• **REQUIRED ACTION A**
In the biography of the printer Richard Gilbert, whom did Gilbert take into partnership in 1830?
• **REQUIRED ACTION B**
List every year mentioned in the biography of the printer Richard Gilbert, in the order in which they appear.
• **REQUIRED ACTION C**
Pick up the biography of the printer Richard Gilbert after its last sentence and keep writing.

• **SOURCE TEXT**

= Richard Gilbert (printer) =

Richard Gilbert (1794–1852) was an English printer and compiler of reference works.

==Life==
He was born in St. John's Square, Clerkenwell, London, the son Robert Gilbert, died 10 January 1815 aged 51, was a printer and partner in the firm of Law & Gilbert of St. John's Square. He started life as an accountant of the Society for Promoting Christian Knowledge in Bartlett's Buildings. On the death of his father, he joined his brother Robert, who died in 1818, as a printer at St. John's Square.

Gilbert's business expanded as a result of his marriage in 1823. On the death of his brother-in-law George Byrom Whittaker, on 13 December 1847, the family acquired a fortune, and his only son, Robert Gilbert, succeeded to his uncle's share in the business as a wholesale bookseller and publisher. In 1830 Gilbert, who had since his brother's death carried on the printing business alone, took into partnership William Rivington, youngest son of Charles Rivington III, the bookseller of Waterloo Place, and as Gilbert & Rivington continued the establishment until his death.

• **DATA SHOWN**
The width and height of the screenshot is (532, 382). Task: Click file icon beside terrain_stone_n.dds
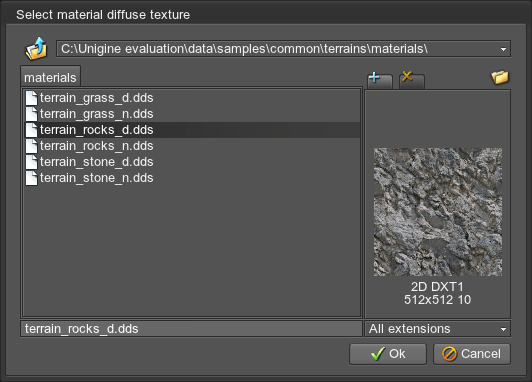[x=31, y=178]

• **REPLY A**
William Rivington, youngest son of Charles Rivington III, the bookseller of Waterloo Place.

• **REPLY B**
1794, 1852, 1815, 1818, 1823, 1847, 1830

• **REPLY C**
Attached to the Church of England, Gilbert was involved in the building of St Philip's and St Mark's churches in the Clerkenwell area. In 1841 he was elected one of the stockkeepers of the Company of Stationers; he was for many years one of the general committee of the Royal Literary Fund; and he was a governor of Christ's Hospital and St Bartholomew's Hospital. He died at 70 Euston Square, London, 26 February 1852, aged 58, and was buried in the vaults of St. John's Church, Clerkenwell, on 4 March.

==Works==
Gilbert wrote and published in 1829 the Liber Scholasticus; a second edition was The Parent's School and College Guide (1843). He compiled and edited the Clerical Guide or Ecclesiastical Directory from 1817. He also planned and edited The Clergyman's Almanack, 1818, and Gilbert's Clergyman's Almanack and Churchman's Miscellany, 1835, both published by the Company of Stationers.

==Family==
Gilbert married, on 11 September 1823, Anne, only daughter of the Rev. George Whittaker of Northfleet, and sister of George Byrom Whittaker, bookseller and publisher.